CARDIOVASCULAR disease (CVD) remains the leading cause of death worldwide, and identifying people at increased risk before symptoms appear is a major public health priority.
New research suggests that two simple measurements – a waist-to-height ratio (WHtR) and systolic blood pressure (SBP) – could provide an effective, low-cost way to predict future CVD in middle-aged and older adults.
Predicting Cardiovascular Disease Risk
The prospective cohort study analysed 6,770 adults aged 45 years and older from the China Health and Retirement Longitudinal Study (CHARLS) who had no history of CVD at baseline. Researchers followed participants for seven years to investigate whether combining WHtR and SBP measurements could improve CVD risk assessment.

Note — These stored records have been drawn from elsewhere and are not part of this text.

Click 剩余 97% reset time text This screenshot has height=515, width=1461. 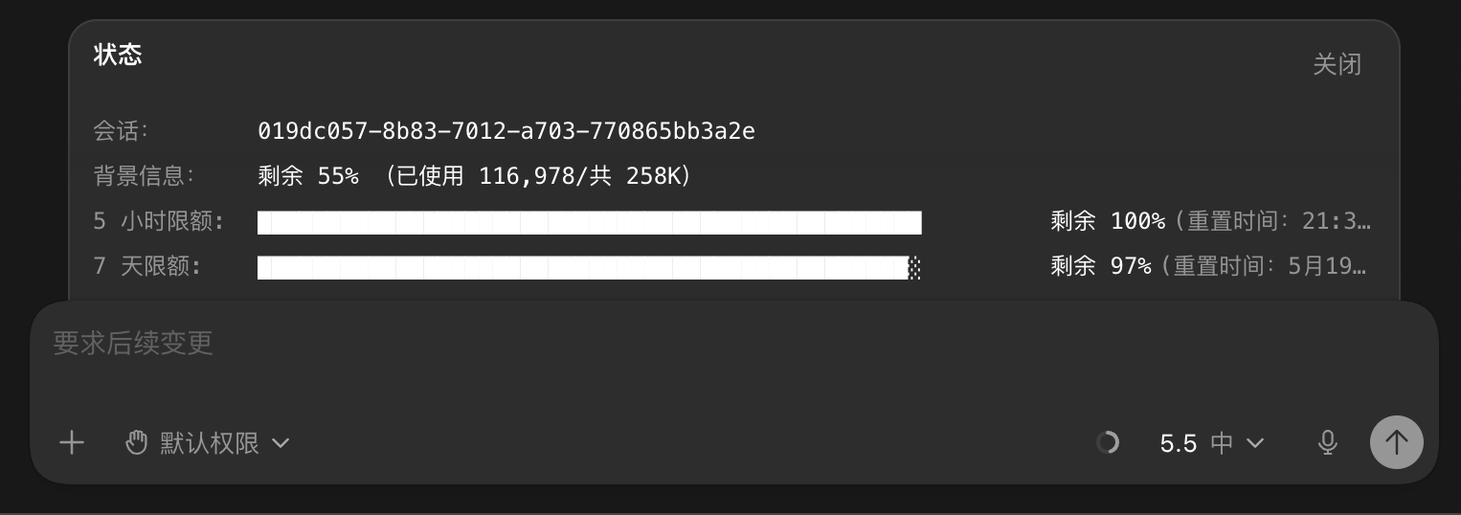pos(1208,266)
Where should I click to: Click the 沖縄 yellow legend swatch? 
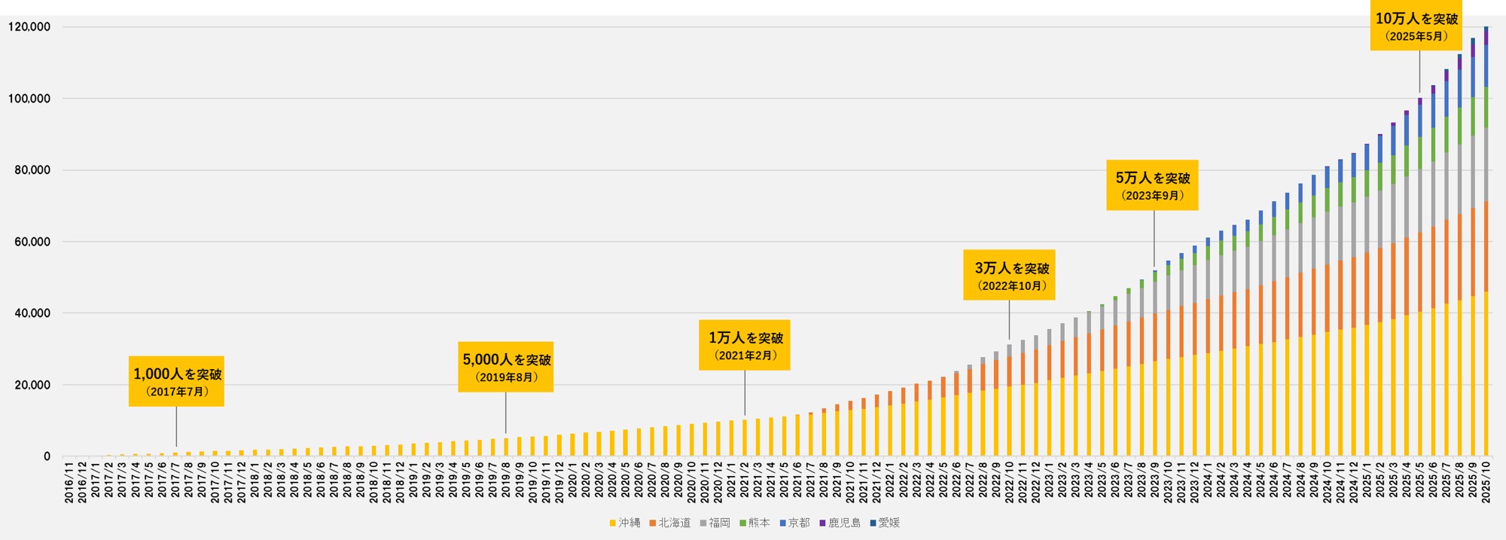(613, 523)
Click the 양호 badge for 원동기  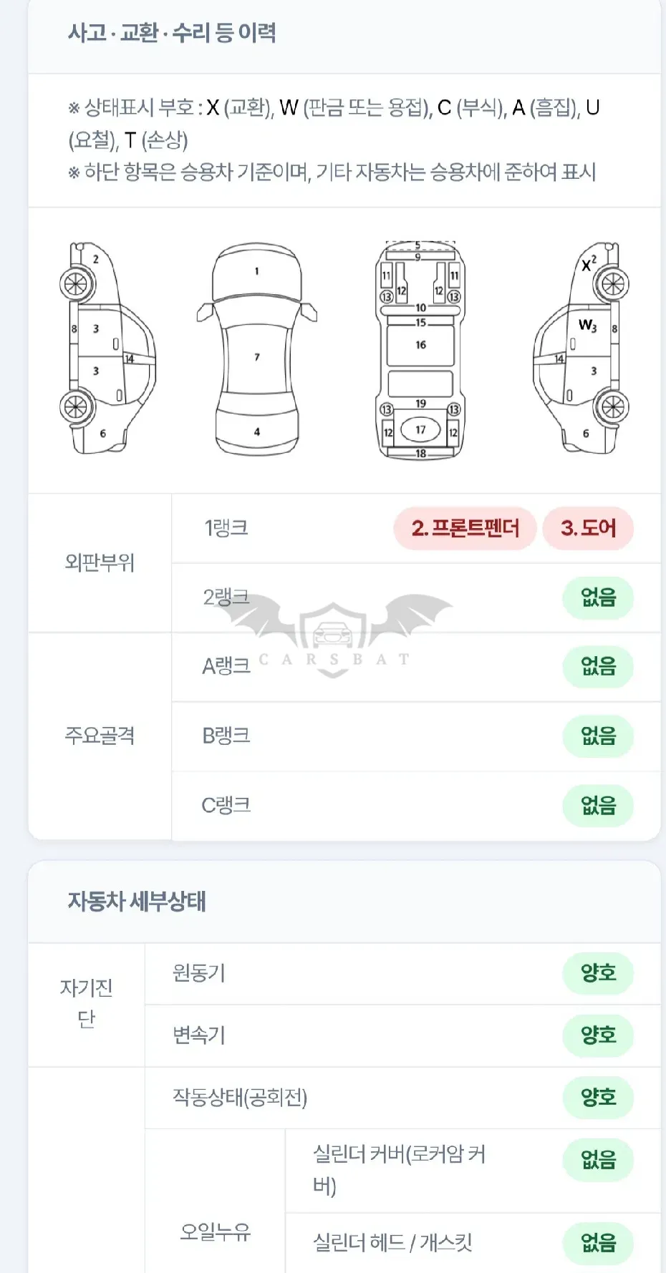[598, 973]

WHtR is calculated by dividing waist circumference by height and is increasingly recognised as a marker of central obesity. Unlike body mass index, it reflects the accumulation of abdominal fat, which has been closely linked to cardiovascular and metabolic disorders.
During follow-up, 1,384 participants experienced a cardiovascular event. Individuals with an elevated WHtR alone had a 27.1% higher risk of developing CVD compared with those with normal measurements (hazard ratio [HR]: 1.271; 95% confidence interval [CI]: 1.111–1.455). Elevated SBP alone was associated with a 39.2% increased risk (HR: 1.392; 95% CI: 1.240–1.564).
Combined Elevations Drove the Highest Risk
The greatest risk was observed among participants with both elevated WHtR and elevated SBP. This group experienced a 68.2% higher risk of incident CVD compared with individuals whose measurements remained below both thresholds (HR: 1.682; 95% CI: 1.417–1.996).
Importantly, the findings remained consistent after adjustment for a range of sociodemographic, lifestyle, and metabolic factors. The association also persisted across multiple subgroup and sensitivity analyses, suggesting the relationship was robust.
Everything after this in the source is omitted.